Collaborative Storage
One of the envisioned design goals of Infinite Scale is to work with so called collaborative storage, which means that the file system it is running on is not exclusive for Infinite Scale, but can be manipulated in parallel through third party tools. Infinite Scale is expected to monitor the changes that happen independently and react in a consistent and user friendly way.
A real world example of that would be a third party “data producer” that submits data directly into a file system path, not going through Infinite Scale APIs.
This document outlines a few challenges and design concepts for collaborative storage. It is also the base “checklist” for custom storage provider implementations for certain storages, ie. for Ceph- or IBM Storage Scale which provide features that allow more sophisticated and efficient implementations of this goal.
This discusses a few components and sub functions of the storage driver that have relevance for the collaborative storage.
What is called “the oCIS file system” is defined as the entire filetree underneath a special path in the local POSIX file system, which might either be a real local file system or a mounted net filesystem. It is expected that oCIS is the only consumer of that file tree, except what is expected behaviour with a collaborative file system, that adds and edits files in that tree.
Underneath the oCIS file system root, there is an collection of different folders containing oCIS specific data. Specific storage driver data is in the directory storage/users
, organized by spaces.
(TODO: Check again how different storage drivers work together without overwriting data of each other)
Infinite Scale provides spaces as an additional organization organizational unit for data. Each space is a separate entity with its own attributes such as access patterns and quota.
A storage driver has to model the separation of spaces and provide a list of spaces in general and also a list of spaces a user can access. Furthermore, it needs to be able to create different types of spaces (Home- or Project space).
On POSIX, each space could for example be mapped to it’s own directory in a special spaces folder under the oCIS root folder.
Infinite Scale uses file IDs to efficiently identify files within a file tree. The lookup from a given ID to a path within the oCIS file tree is a very basic function that more or less defines the Infinite Scale performance. The functionality to for example query the file path for a given Inode number (which is the nearest equivalent for the Infinite Scale file ID) can not be done with standard POSIX system calls.
The interface defining the collaborative storage needs an abstraction for this particular function, returning the file id for a given path, and returning the path for given id.
When a file is changed by a process outside of oCIS, this needs to be monitored by oCIS to quickly maintain internal caches and data structures as required.
The collaborative storage driver needs a way to achieve that. The easiest way for an POSIX based collaborative storage is inotify, that needs to be set up recursively on a file tree to record changes.

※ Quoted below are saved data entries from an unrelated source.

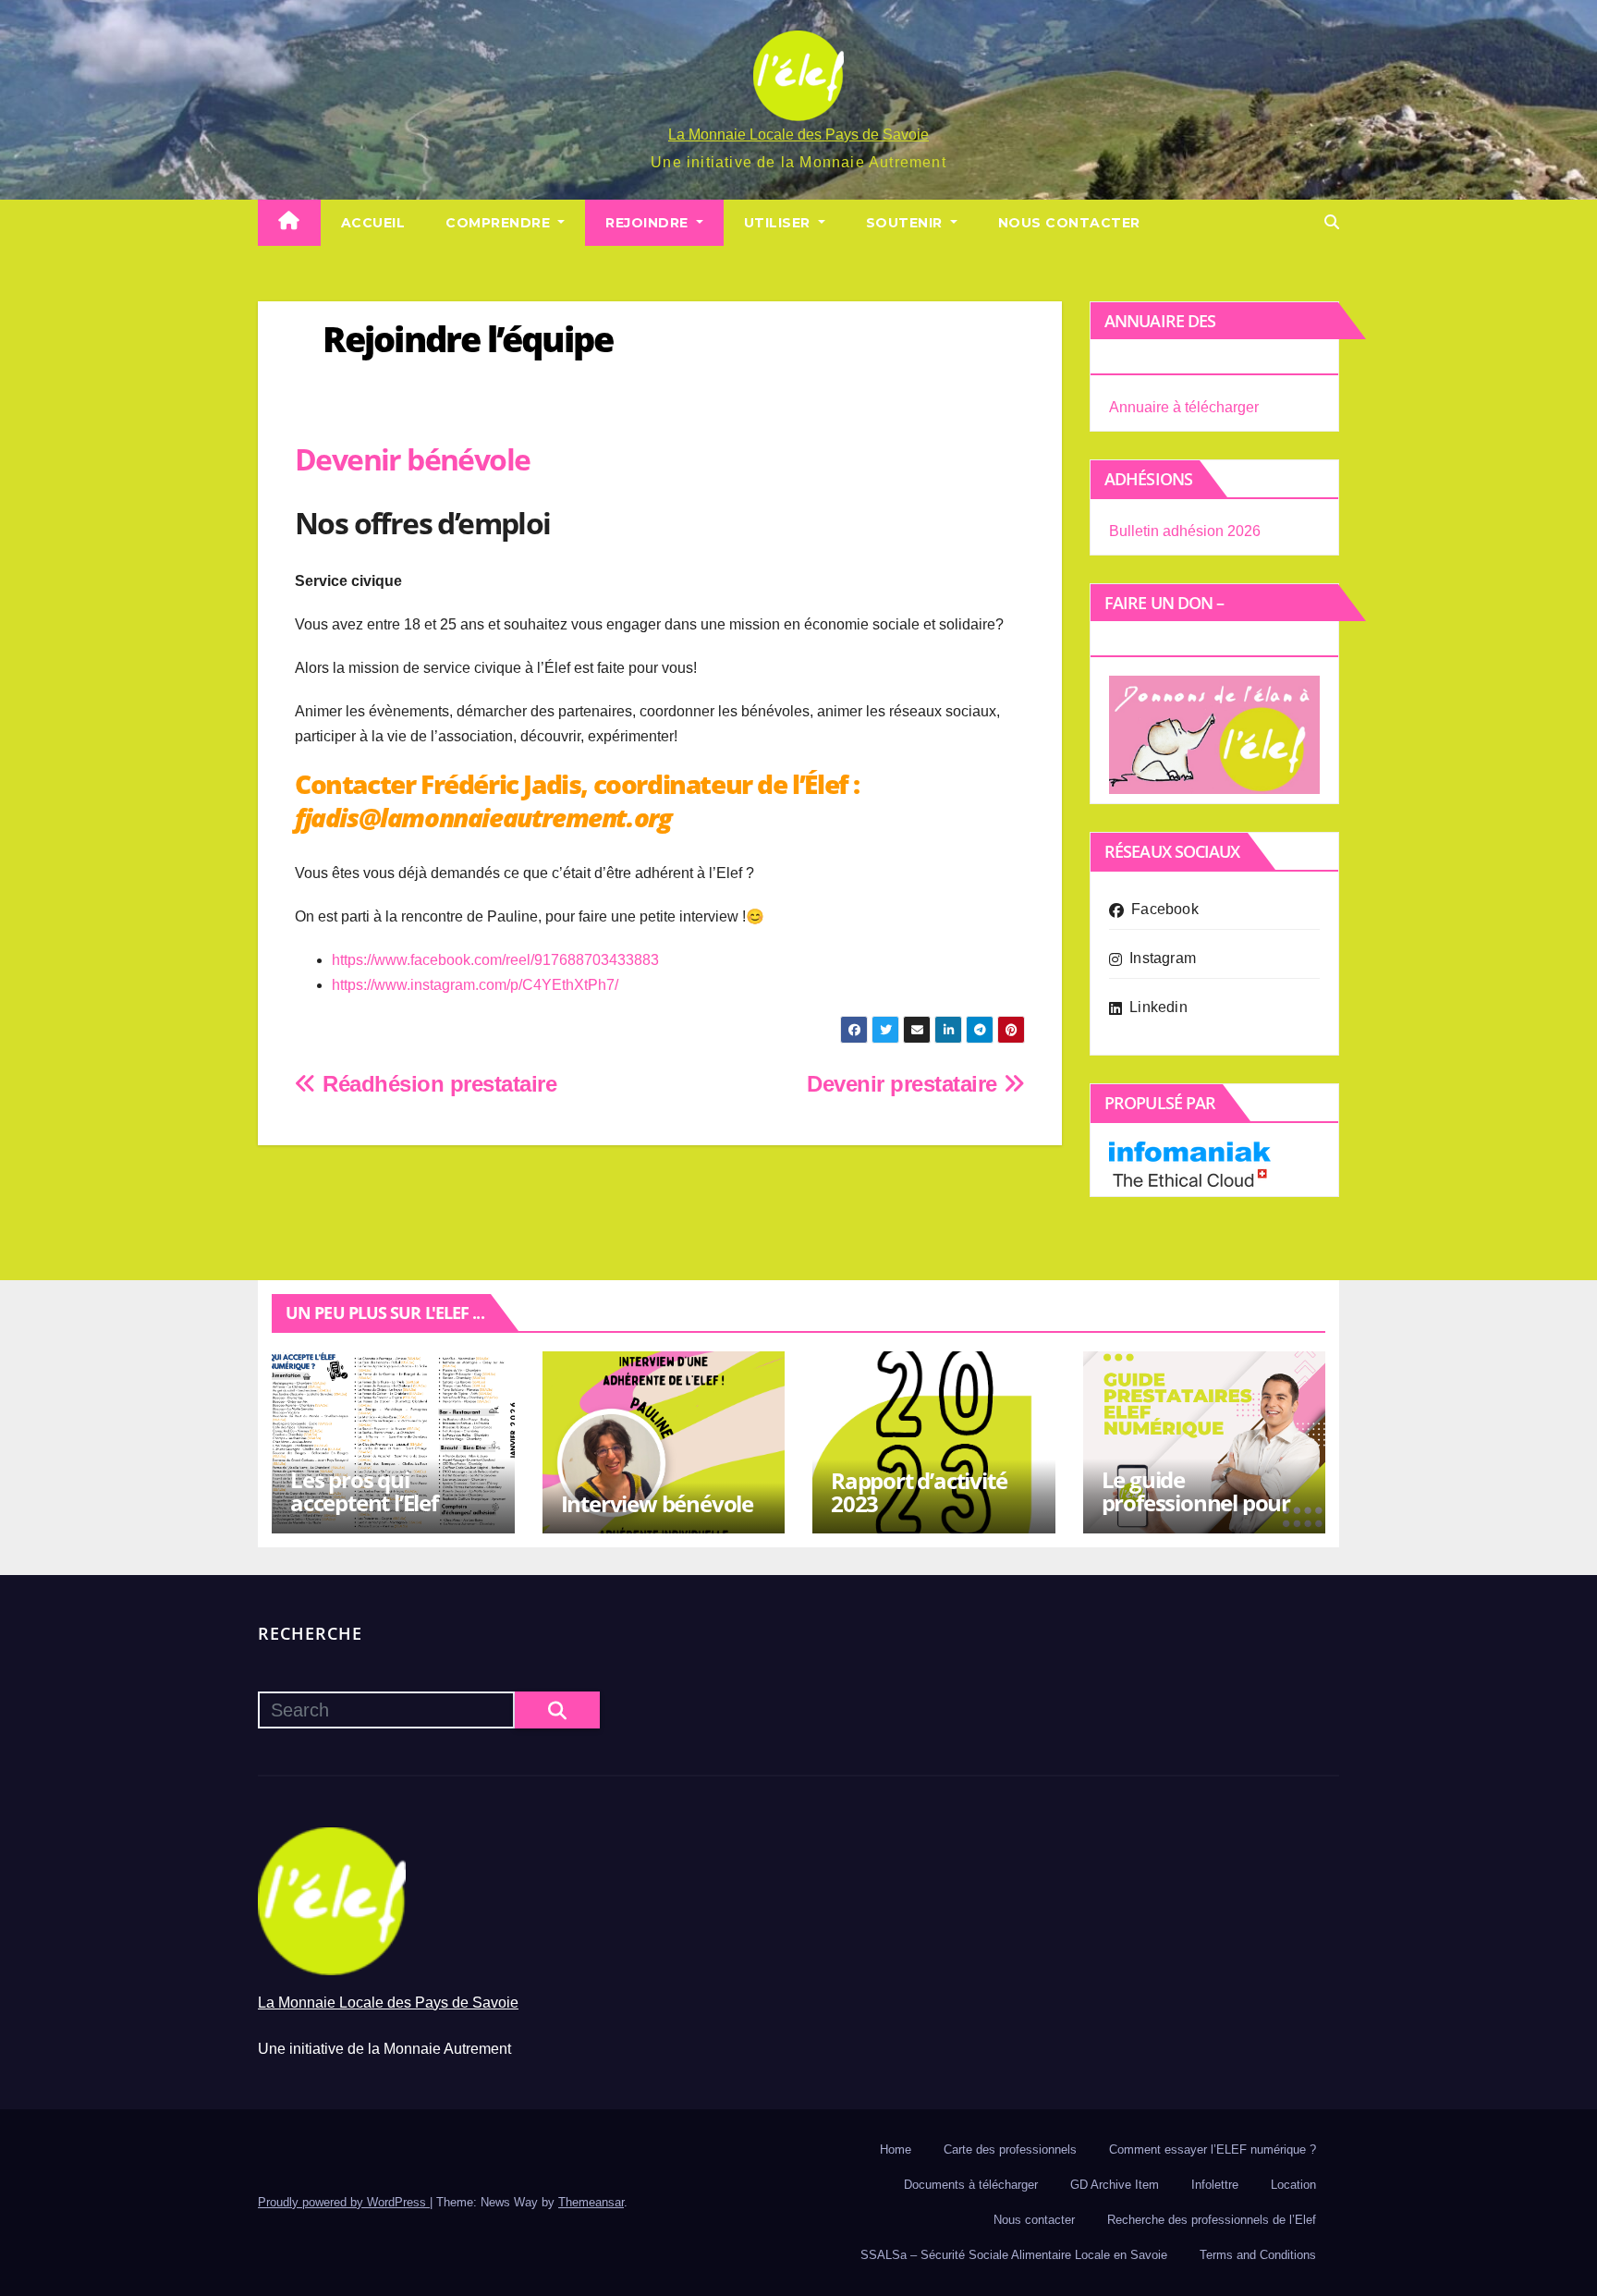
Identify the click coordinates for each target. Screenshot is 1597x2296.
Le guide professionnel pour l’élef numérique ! (1196, 1502)
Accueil (373, 222)
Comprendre (500, 222)
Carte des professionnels (1010, 2149)
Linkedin (1158, 1007)
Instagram (1162, 958)
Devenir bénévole (412, 459)
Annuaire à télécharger (1184, 407)
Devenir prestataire (905, 1083)
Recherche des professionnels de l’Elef (1211, 2220)
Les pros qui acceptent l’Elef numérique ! (364, 1502)
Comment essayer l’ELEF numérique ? (1212, 2149)
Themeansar (591, 2202)
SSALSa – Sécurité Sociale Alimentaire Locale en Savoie (1013, 2255)
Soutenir (906, 222)
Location (1293, 2185)
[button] (1331, 222)
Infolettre (1214, 2185)
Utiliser (779, 222)
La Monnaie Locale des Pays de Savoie (798, 134)
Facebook (1165, 909)
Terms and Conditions (1258, 2255)
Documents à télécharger (971, 2185)
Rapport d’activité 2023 (918, 1492)
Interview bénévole (657, 1503)
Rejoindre (648, 222)
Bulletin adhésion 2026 (1185, 531)
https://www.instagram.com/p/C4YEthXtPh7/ (475, 985)
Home (895, 2149)
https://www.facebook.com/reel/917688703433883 (495, 960)
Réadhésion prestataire (437, 1083)
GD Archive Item (1114, 2185)
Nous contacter (1069, 222)
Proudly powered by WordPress (344, 2202)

Additional it is a challenge to destinguish between changes that were done from external activity and the ones that oCIS creates by its own file operations.
For GPFS, there is a subsystem called delivering that:
https://www.ibm.com/docs/en/storage-scale/5.1.9?topic=reference-clustered-watch-folder]
ownCloud requires that changes which happen “down” in a tree, can be detected in the root element of the tree. That happens through the change of the ETag metadata of each file and/or directory. An ETag is a random, text based tag, that only has one requirement: It has to change its content if a resource further down in the file tree has changed either its content or its metadata. (See this issue for further discussion about the ETag/CTag).
POSIX file systems do not maintain a change flag like the ETag by default. The file time stamps (atime, ctime, mtime) in general are not fine granular enough (only seconds for some file systems) and depend on the server time, which renders them useless in a distributed environment.
Infinite Scale needs to implement ETag propagation “up”. For the collaborative storage, that needs to be combined with the change notification described above.
Certain file systems implement this functionality either independently from Infinite Scale (EOS) or at least support proper change notifications (Ceph, GPFS?).
Metadata are data “snippets” that are as tightly attached to files as ever possible. In best case, a rename of a file silently keeps the metadata as well. In POSIX, this can be achieved by extended file attributes with certain limitations.
Each space has it’s own quota, thus a storage driver implementation needs to consider that.
For GPFS for example, there is support for quota handling in the file system.
https://www.ibm.com/docs/en/gpfs/4.1.0.4?topic=interfaces-gpfs-quotactl-subroutine
Other systems store quota data in the metadata storage and implement propagation of used quota similar to the ETag propagation.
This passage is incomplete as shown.